Copy out everything from the line containing "You are a computer-use agent. Screen" down to the line containing "pyautogui.click(x=104, y=465)", with both of those lines included, and leave the pictures out.

** start Recorded information **

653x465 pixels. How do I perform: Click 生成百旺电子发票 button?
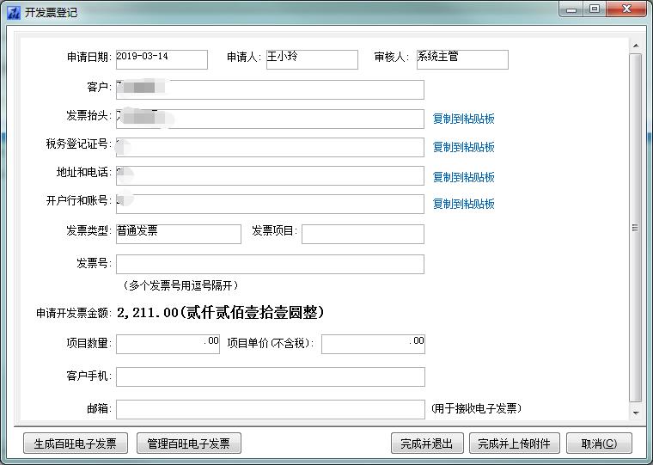[76, 444]
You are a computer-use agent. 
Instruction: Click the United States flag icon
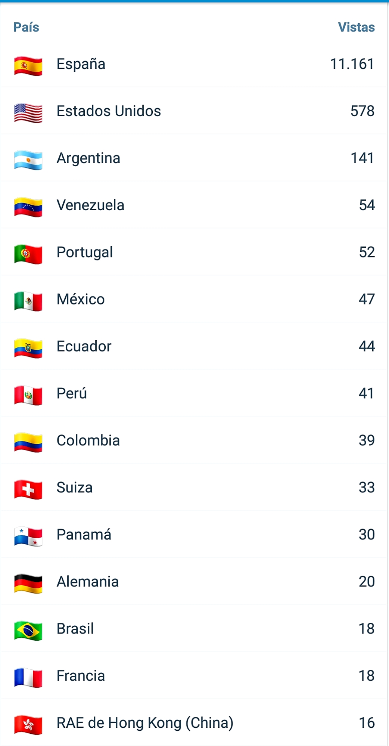(28, 113)
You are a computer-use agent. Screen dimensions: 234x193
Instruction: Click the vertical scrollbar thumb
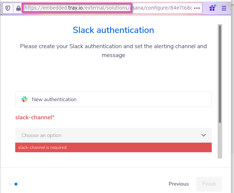220,74
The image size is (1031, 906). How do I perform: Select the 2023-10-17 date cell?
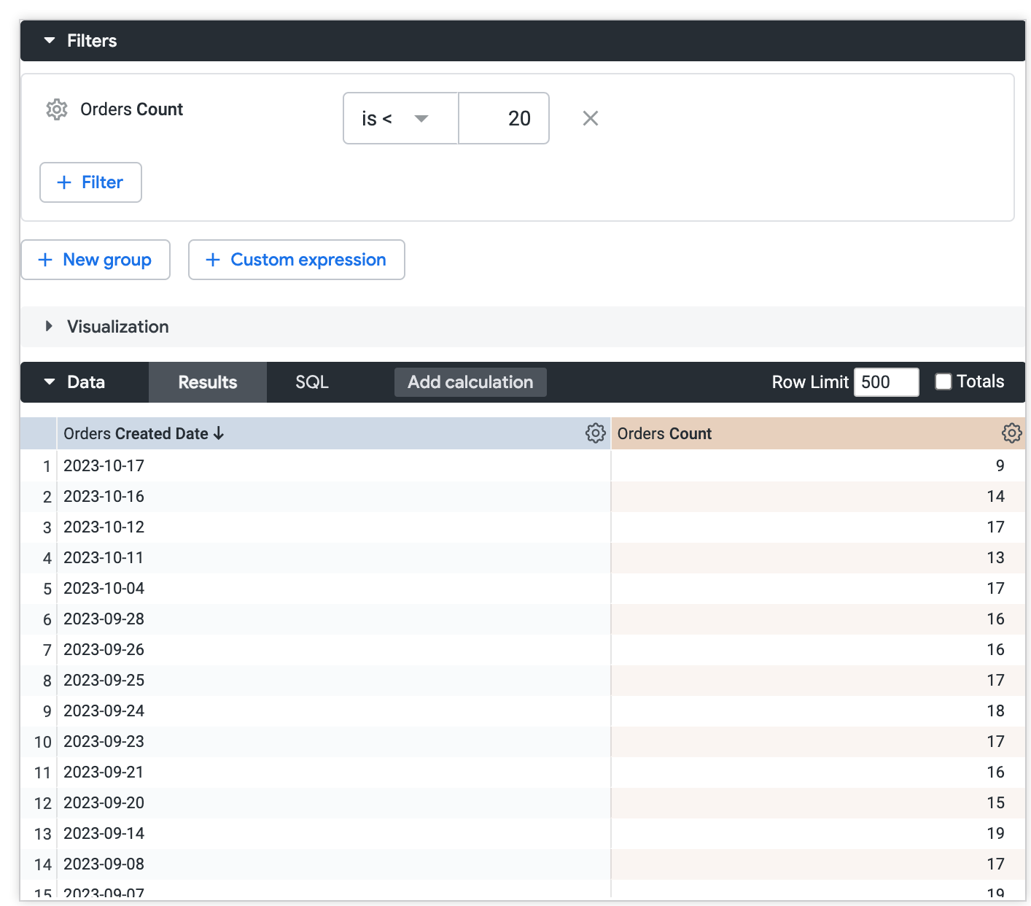pyautogui.click(x=104, y=465)
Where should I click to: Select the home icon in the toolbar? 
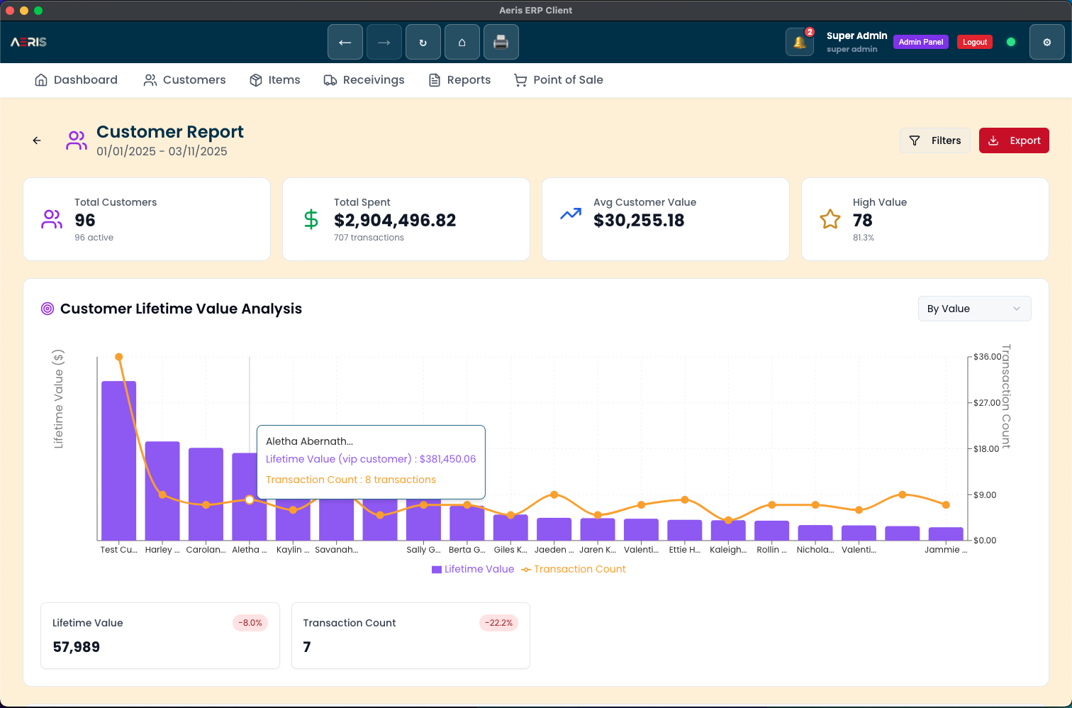[462, 42]
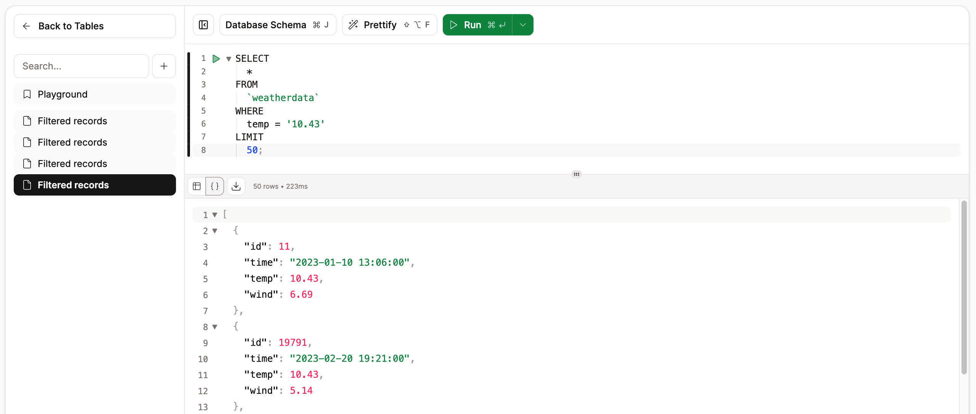
Task: Switch results to table view
Action: pos(196,186)
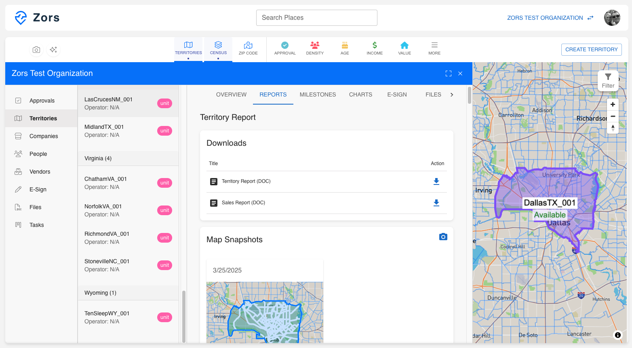Download the Territory Report DOC

tap(436, 181)
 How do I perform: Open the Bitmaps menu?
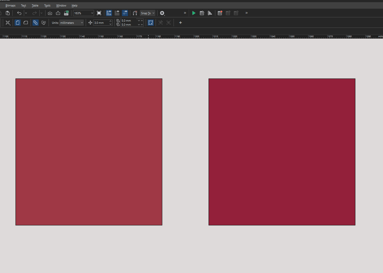(10, 6)
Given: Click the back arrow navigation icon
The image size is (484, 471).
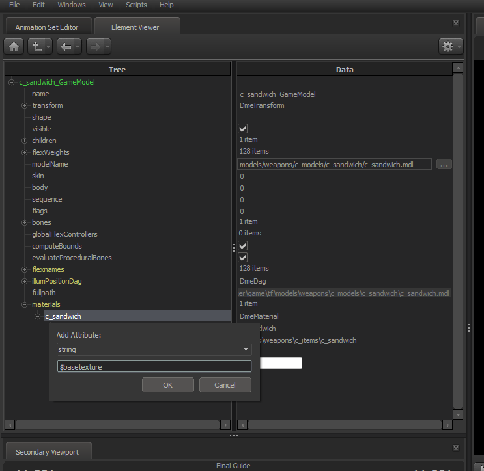Looking at the screenshot, I should coord(66,47).
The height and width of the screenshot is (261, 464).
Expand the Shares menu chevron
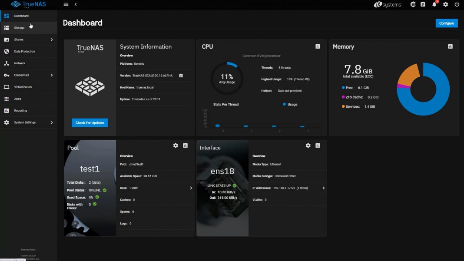(52, 40)
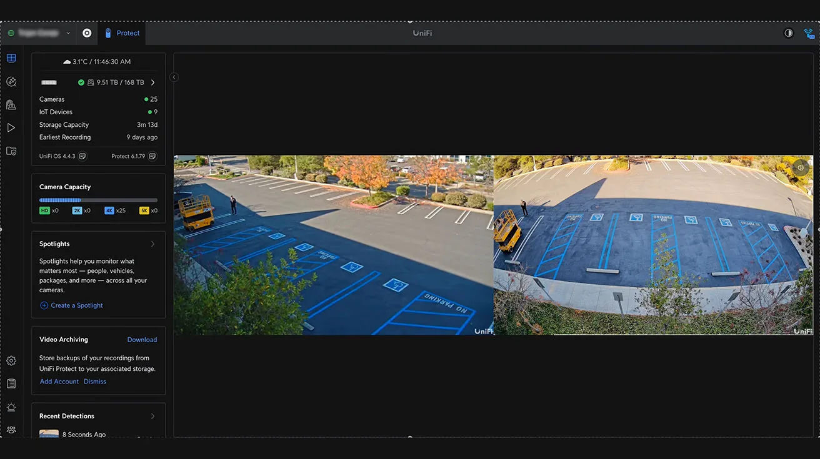
Task: Expand the Spotlights section chevron
Action: (153, 244)
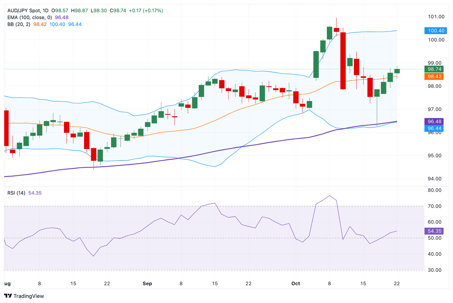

** end Recorded information **

* [In response]
You are a computer-use agent. Screen dimensions: 234x193
Instruction: Click the vertical scrollbar thumb
220,74
The image size is (1031, 906). How do I perform: Select the 2023-10-17 date cell?
pyautogui.click(x=104, y=465)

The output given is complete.